Alex is the artist side of the author and illustrator team that created A Possum's Tail (nominated for the CILIP Kate Greenaway Medal) and London Calls. He also draws for children's magazine OKIDO.
Jane Bingham is an experienced children's author and editor. She specializes in history and contemporary issues.
Hettie loves to write about interesting people. She also writes stories and songs for children of all ages. She has raised three strapping lads and lives in Teddington, England with her husband and youngest son. She enjoys eating cheesecake and likes to dance while she cooks - usually to something jazzy.
Susannah Blake has travelled all over the world - from Pakistan to Prague and from Thailand to Texas - and enjoys drawing on these experiences for her work. She has written many cookbooks and her work has appeared in numerous magazines and newspapers.

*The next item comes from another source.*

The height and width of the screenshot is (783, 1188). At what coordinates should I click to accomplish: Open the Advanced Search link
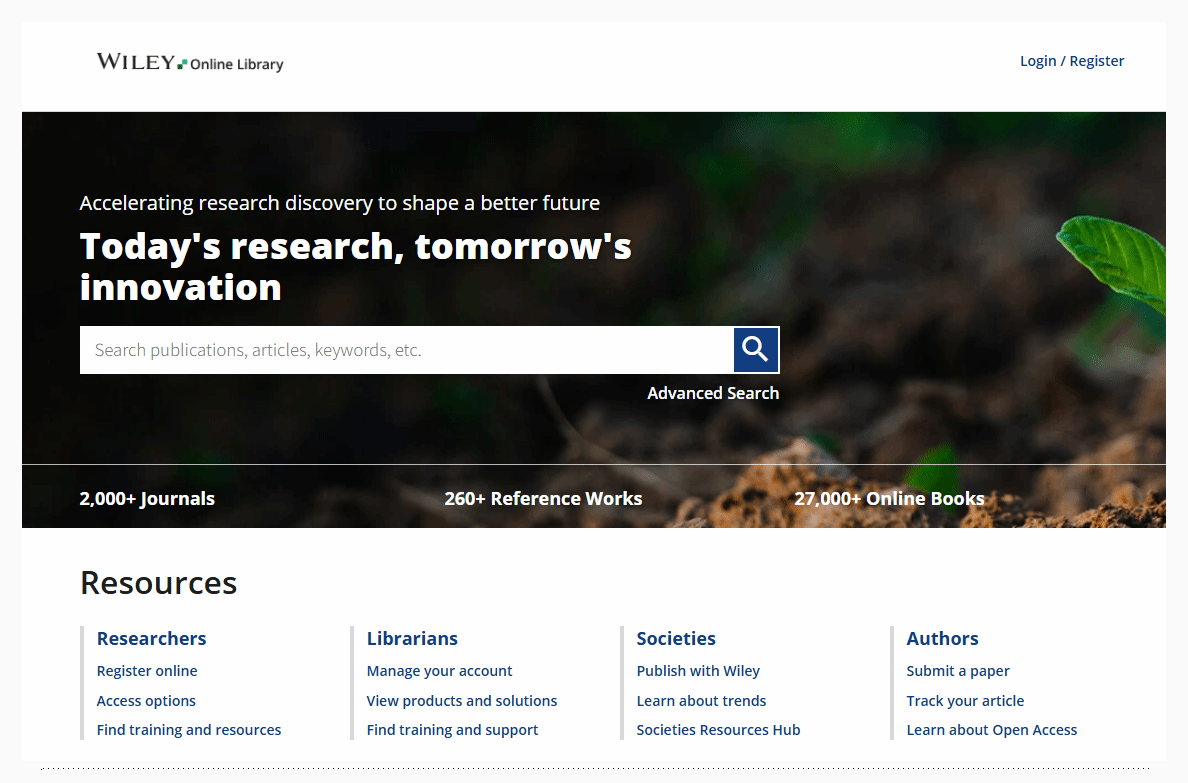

Enid Blyton's books have sold over 500 million copies and have been translated into other languages more often than any other children's author.She wrote over 600 books and hundreds of short stories, including favourites such as The Famous Five,The Secret Seven, The Magic Faraway Tree, Malory Towers and Noddy. Born in London in 1897, Enid lived much of her life in Buckinghamshire and adored dogs, gardening and the countryside. She died in 1968 but remains one of the world's best-loved storytellers.
Valerie is an experienced writer of children's non-fiction books.